Gratitud
El entendimiento caminó lento cuando la sorpresa entrecortó la respiraciónal contemplar que uno de los corazones de Europa detenía su milenario andar antela amenaza de una epidemia desconocida.
No hay día en el que nuestras emociones no estén sujetas a un caleidoscopio que apenas logramos entender. No. La vida no nos había dotado de un instructivo para lidiar con aquello que hemos experimentado desde hace más de cien días. Días de encierro y de paradojas: en nuestra sensibilidad confluyen todas las emociones posibles. Despertamos con la certeza de que hay mucha gente más allá de nuestras paredes cuyo sufrimiento no podemos imaginar. Escuchamos los ruidos de la calle como un recordatorio de que hay personas que no se han encerrado en sus casas porque su trabajo lo requiere y nosotros los necesitamos: hoy, como pocas veces, comprendemos que el servicio al otro no obedece horarios.
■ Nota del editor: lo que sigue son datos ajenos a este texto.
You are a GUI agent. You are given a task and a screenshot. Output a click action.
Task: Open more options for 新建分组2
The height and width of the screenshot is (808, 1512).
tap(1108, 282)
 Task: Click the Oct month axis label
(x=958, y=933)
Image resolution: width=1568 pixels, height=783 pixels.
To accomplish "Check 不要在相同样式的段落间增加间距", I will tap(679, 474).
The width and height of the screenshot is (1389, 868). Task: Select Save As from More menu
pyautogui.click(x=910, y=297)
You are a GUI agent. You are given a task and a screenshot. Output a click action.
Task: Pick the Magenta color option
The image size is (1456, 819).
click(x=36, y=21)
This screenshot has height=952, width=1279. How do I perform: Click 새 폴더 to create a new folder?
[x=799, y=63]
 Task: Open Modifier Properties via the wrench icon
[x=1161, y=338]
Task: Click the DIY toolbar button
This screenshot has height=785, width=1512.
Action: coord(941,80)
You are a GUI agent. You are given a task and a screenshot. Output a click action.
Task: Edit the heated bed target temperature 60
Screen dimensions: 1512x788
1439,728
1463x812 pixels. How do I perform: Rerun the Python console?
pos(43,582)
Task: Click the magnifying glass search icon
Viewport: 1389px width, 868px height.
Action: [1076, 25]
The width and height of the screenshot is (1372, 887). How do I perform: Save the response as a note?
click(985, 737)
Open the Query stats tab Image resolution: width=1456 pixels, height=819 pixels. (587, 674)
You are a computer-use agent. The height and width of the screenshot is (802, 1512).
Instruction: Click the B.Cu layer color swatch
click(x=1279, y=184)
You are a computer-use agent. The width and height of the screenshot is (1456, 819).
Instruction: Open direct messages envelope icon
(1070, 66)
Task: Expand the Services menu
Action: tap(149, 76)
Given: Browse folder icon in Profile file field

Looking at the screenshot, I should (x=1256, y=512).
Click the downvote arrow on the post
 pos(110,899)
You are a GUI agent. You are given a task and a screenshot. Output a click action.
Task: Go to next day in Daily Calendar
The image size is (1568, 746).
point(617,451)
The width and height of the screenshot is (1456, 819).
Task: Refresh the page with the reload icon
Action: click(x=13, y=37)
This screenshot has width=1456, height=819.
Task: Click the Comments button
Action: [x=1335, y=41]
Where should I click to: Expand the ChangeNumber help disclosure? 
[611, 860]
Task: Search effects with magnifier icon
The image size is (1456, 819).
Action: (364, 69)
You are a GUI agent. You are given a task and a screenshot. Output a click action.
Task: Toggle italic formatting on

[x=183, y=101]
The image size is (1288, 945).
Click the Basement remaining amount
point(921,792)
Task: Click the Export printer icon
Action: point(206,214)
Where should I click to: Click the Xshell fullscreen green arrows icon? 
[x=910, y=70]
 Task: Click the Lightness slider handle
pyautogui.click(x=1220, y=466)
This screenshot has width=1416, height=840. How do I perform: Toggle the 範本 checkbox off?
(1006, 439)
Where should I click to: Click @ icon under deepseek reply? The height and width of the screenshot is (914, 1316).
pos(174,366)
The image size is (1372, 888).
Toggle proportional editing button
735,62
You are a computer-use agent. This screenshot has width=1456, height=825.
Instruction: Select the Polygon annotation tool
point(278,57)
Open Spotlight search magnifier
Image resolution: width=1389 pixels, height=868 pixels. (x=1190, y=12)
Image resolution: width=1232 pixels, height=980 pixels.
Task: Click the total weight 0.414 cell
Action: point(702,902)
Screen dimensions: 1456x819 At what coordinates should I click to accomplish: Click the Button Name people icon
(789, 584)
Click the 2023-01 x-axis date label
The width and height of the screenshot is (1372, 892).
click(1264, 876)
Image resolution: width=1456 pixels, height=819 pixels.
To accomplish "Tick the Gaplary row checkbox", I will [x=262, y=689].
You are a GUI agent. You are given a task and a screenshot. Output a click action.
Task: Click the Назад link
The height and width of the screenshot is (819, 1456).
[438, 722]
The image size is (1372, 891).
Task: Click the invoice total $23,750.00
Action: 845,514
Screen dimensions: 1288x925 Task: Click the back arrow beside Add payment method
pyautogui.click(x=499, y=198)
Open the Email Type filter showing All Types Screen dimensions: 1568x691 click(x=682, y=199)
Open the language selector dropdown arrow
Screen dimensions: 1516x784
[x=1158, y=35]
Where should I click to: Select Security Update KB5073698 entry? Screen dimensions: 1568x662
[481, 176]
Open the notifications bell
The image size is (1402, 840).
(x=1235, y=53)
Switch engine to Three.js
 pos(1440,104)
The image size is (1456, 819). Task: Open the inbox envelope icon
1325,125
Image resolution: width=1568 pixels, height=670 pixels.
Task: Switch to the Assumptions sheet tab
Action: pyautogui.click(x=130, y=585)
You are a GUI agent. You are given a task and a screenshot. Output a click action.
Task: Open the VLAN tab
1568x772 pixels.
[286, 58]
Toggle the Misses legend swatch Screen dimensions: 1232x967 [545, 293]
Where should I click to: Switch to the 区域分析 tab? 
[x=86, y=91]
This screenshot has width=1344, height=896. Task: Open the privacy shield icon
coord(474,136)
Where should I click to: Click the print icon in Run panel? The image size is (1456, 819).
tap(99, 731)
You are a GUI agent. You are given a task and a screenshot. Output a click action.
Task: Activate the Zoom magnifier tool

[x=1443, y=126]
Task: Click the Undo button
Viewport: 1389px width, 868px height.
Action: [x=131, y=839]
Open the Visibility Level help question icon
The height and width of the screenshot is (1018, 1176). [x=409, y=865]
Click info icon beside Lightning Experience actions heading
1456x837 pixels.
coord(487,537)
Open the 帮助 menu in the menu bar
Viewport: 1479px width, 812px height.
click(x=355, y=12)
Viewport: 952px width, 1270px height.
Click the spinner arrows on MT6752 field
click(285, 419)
De alguna manera este mundo debe mantener ciertos engranajes funcionando para que la maquinaria que lo sostiene no colapse en un pestañeo. Sin embargo, aún hay factores que no cuadran en las nuevas ecuaciones para comprender las exigencias de cada día.
Parece que el tiempo hubiera transcurrido con la lentitud de los antiguos relojes cuando se les terminaba la pila: las manecillas brindaban su última batalla antes de congelar el momento preciso en el que la energía agotaba su propio tiempo. Algo así ha ocurrido con nuestra sensibilidad y la manera con la que entendíamos al mundo. Nuestra mirada viajó a través de la incredulidad a una población china y no ha tenido un afortunado regreso.
El entendimiento caminó lento cuando la sorpresa entrecortó la respiración al contemplar que uno de los corazones de Europa detenía su milenario andar ante la amenaza de una epidemia desconocida. Hasta ese momento la duda y el miedo comenzaron a sentarse en nuestras mesas: intuimos que algo semejante podría ocurrir en nuestro país. Población en cuarentena, calles vacías, colapso del sistema de salud y graves problemas económicos serían una realidad.
Ya la historia se encargará de juzgar si el actuar del gobierno ha sido el adecuado: si logró establecer medidas de salud oportunas en la prevención del contagio, si comprendió a tiempo que en el terreno económico la crisis que ya se vivía podría caer en un escollo del cual, con mucha dificultad, podrá salirse; que el sistema educativo estaría expuesto a una vulnerabilidad sin precedentes; que a la población más vulnerable poco le sirven estrategias paternalistas que no resuelven de fondo sus carencias.
También se tendrá la oportunidad de valorar el papel de algunos grandes empresarios, quienes no han considerado como algo trascendental el adoptar medidas de prevención entre sus trabajadores y sus respectivas familias. Por ello, a pesar de que la historia se encargará de someter a juicio el papel de cada uno de los gobiernos –federal, estatal, municipal, etc.— y a los empresarios de este país, hoy no podemos olvidar el papel que, como ciudadanía, estamos obligados a asumir.
Es en la sociedad donde las paradojas se viven con cierto aire de inquietud: quizá sea el momento de hacer a un lado la perplejidad que nos causan aquellos que no han considerado importante cumplir con las indicaciones para prevenir los contagios del COVID-19 y quienes han hecho gala de su ignorancia al violentar al personal que labora en los hospitales y a quienes padecen la enfermedad. Señalemos y denunciemos esas actitudes que evidencian la precariedad educativa de nuestra sociedad. Por ello, es casi imperativo concentrarnos en quienes merecen todo nuestro reconocimiento.
Sirvan estas líneas para agradecer a quienes mantienen vivo el engranaje de este país más allá de las disputas políticas que son el pan rancio de cada día. Gracias a quienes hacen posible que los servicios médicos y hospitalarios sean nuestro más importante frente en la batalla contra un enemigo que también los amenaza; a todos los servidores que hacen posible que gran parte de la población se mantenga a resguardo; a las pequeñas empresas que, al resistir el embate económico, permiten que la fuerza laboral no se apague del todo; a quienes no cesan en su función de comunicarnos lo que ocurre más allá de nuestra ventana. No pueden faltar los agradecimientos a quienes con música, literatura o toda expresión cultural han acompañado las horas en las que la desesperanza parecía ganar la partida.
Los días complejos se avecinan y necesitaremos de quienes inclinan el caleidoscopio hacia lo más humano que hoy tenemos: la esperanza.